B., un Ivoirien de 28 ans,est arrivé en Tunisie il y a deux ans pour travailler. Après de nombreux petits boulots dans des chantiers, parfois non payés, il avait trouvé un travail de jardinier à Tunis rémunéré 600 dinars par mois (187 euros). Mais le confinement l’a contraint à s’arrêter. « La vie reste chère ici et, en francs CFA, quand j’envoie de l’argent à ma famille, ça ne fait pas beaucoup. En plus, je suis sûr que l’on sera touché par la crise post-Covid en Tunisie, alors quand je sais que l’Europe est juste à quelques kilomètres d’ici. Je veux tenter ma chance », précise-t-il.
Entre le billet d’avion pour rentrer en Côte d’Ivoire et les pénalités de son séjour irrégulier – même si la Tunisie a déclaré suspendre ces sanctions à compter du 1er mars à cause de la fermeture des frontières –, il lui faudrait payer près de 5 000 dinars (1 555 euros). B. préfère utiliser cette somme pour partir en Europe.

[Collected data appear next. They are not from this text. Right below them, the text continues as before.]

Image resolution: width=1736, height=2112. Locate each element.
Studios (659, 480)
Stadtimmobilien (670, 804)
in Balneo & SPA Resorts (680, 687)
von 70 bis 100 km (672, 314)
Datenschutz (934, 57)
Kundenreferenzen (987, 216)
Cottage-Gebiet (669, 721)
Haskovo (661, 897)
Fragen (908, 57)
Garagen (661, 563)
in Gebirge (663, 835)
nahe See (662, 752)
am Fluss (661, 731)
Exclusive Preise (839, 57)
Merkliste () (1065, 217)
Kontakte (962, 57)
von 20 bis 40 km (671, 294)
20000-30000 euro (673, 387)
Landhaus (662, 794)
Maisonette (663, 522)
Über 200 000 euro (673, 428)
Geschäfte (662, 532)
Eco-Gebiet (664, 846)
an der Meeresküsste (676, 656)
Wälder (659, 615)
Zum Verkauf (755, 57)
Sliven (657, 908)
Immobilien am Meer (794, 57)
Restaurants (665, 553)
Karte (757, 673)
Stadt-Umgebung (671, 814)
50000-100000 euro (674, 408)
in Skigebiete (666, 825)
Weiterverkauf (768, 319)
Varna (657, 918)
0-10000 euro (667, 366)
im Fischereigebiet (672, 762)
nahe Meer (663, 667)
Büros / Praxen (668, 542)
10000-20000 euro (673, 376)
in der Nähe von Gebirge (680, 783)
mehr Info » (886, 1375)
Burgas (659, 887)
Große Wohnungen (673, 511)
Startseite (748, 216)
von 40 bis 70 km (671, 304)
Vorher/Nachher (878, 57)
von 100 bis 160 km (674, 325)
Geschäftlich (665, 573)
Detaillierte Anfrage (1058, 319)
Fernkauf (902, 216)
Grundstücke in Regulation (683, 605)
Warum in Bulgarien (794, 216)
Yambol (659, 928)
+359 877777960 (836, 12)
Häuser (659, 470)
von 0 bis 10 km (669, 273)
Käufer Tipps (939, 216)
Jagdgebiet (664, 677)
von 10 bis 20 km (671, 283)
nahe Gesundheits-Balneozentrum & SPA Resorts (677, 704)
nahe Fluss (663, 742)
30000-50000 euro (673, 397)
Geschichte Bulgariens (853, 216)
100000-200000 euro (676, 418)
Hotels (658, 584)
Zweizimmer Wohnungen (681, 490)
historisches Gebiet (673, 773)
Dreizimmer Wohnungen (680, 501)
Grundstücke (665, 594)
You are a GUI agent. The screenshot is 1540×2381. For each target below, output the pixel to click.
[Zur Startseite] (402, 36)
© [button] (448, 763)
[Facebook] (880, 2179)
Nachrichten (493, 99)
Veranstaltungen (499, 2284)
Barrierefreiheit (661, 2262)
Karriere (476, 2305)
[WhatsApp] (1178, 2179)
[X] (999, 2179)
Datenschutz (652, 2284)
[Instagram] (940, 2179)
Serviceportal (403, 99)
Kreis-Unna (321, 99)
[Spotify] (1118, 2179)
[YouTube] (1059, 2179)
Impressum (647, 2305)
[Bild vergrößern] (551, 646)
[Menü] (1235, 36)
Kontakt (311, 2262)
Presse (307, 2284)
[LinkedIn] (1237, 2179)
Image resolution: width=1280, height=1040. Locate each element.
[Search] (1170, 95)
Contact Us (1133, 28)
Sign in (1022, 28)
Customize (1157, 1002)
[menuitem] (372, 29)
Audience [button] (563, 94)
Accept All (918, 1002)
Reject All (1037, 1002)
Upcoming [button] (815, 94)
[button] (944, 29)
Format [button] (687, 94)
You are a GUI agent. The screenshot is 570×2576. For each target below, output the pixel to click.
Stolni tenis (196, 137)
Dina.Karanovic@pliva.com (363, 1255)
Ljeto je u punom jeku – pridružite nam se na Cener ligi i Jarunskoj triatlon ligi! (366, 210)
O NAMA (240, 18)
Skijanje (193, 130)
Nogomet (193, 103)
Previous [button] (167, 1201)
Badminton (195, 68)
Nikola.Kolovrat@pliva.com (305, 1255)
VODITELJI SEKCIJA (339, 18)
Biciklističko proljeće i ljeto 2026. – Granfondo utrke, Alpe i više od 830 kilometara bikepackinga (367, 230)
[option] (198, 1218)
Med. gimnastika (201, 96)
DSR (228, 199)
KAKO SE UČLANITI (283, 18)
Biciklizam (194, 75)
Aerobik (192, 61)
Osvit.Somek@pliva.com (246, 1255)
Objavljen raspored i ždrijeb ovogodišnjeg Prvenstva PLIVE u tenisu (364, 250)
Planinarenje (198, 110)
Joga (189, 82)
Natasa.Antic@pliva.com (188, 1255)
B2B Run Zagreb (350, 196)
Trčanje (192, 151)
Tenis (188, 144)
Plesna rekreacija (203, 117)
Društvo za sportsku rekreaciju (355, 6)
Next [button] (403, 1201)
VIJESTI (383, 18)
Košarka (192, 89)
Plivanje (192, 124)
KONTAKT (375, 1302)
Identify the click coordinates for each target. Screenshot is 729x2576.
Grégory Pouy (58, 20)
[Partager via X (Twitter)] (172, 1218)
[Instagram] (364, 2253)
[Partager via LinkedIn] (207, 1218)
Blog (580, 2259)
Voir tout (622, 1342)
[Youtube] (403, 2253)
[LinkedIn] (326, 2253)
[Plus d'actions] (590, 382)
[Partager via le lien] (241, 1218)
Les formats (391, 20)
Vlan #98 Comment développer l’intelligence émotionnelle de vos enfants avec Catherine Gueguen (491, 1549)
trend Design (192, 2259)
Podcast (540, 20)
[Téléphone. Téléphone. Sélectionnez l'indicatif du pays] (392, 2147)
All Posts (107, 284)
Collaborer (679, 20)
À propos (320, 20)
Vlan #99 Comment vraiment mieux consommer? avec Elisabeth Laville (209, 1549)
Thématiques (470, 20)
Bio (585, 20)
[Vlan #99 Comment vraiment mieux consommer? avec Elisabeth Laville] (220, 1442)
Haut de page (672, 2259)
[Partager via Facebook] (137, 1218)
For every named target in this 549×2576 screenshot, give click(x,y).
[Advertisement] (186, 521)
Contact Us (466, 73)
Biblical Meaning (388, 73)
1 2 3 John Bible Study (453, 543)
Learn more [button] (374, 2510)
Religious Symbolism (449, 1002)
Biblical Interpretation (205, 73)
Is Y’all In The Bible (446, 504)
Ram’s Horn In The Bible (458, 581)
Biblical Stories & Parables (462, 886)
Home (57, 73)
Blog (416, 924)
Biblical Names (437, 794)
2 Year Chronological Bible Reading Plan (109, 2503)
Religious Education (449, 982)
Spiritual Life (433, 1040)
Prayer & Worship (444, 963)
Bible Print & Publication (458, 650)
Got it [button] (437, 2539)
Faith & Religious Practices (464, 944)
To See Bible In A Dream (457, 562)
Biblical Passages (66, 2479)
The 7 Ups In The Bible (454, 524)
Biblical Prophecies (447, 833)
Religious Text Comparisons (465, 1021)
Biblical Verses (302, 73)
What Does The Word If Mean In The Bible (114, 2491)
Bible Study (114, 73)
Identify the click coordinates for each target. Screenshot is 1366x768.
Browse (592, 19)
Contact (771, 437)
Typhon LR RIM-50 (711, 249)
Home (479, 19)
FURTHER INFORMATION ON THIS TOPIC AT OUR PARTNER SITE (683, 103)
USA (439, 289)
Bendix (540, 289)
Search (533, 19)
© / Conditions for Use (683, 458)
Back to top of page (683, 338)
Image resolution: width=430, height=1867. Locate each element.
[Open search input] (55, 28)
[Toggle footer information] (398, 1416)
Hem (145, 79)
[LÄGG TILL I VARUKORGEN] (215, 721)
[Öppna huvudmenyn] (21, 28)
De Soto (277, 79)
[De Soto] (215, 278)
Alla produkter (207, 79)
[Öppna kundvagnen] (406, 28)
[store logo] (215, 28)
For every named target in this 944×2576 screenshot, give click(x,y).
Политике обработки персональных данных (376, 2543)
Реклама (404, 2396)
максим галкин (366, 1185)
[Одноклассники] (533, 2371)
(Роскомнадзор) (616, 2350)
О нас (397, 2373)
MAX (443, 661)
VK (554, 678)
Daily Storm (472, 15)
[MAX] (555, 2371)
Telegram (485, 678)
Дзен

Alyam, 23 ans, une demandeuse d’asile érythréenne, hébergée dans des appartements loués par le HCR à Sfax, pense elle aussi au départ malgré le traumatisme de sa première expérience. Elle a été secourue le 23 mai avec 49 autres migrants par les autorités tunisiennes dans un bateau en provenance de Libye. Il a dérivé pendant trois jours, faute de carburant.
« En Libye, j’ai passé un an en prison et travaillé une autre année dans des conditions difficiles. Je n’ai rien à perdre. Je dois aider ma mère qui est restée au pays, c’est ma priorité », assène-t-elle. Après avoir passé deux semaines en confinement obligatoire, la jeune femme partage un appartement avec deux autres rescapées et leurs enfants. Toutes estiment avoir vécu des situations en Libye bien plus stressantes et dangereuses que le virus en Europe.
Depuis le dernier naufrage, le déconfinement progressif a permis à certaines ONG de reprendre leurs activités avec des bateaux pour secourir les migrants. Mais le drame du 4 juin souligne le risque de « naufrages invisibles », selon l’Organisation Internationale pour les migrations (OIM). Vendredi 19 juin, les autorités de la garde maritime de Sfax ont secouru près de vingt migrants clandestins au large de Kerkennah. Ils avaient lancé un appel à l’aide après que leur embarcation fut tombée en panne.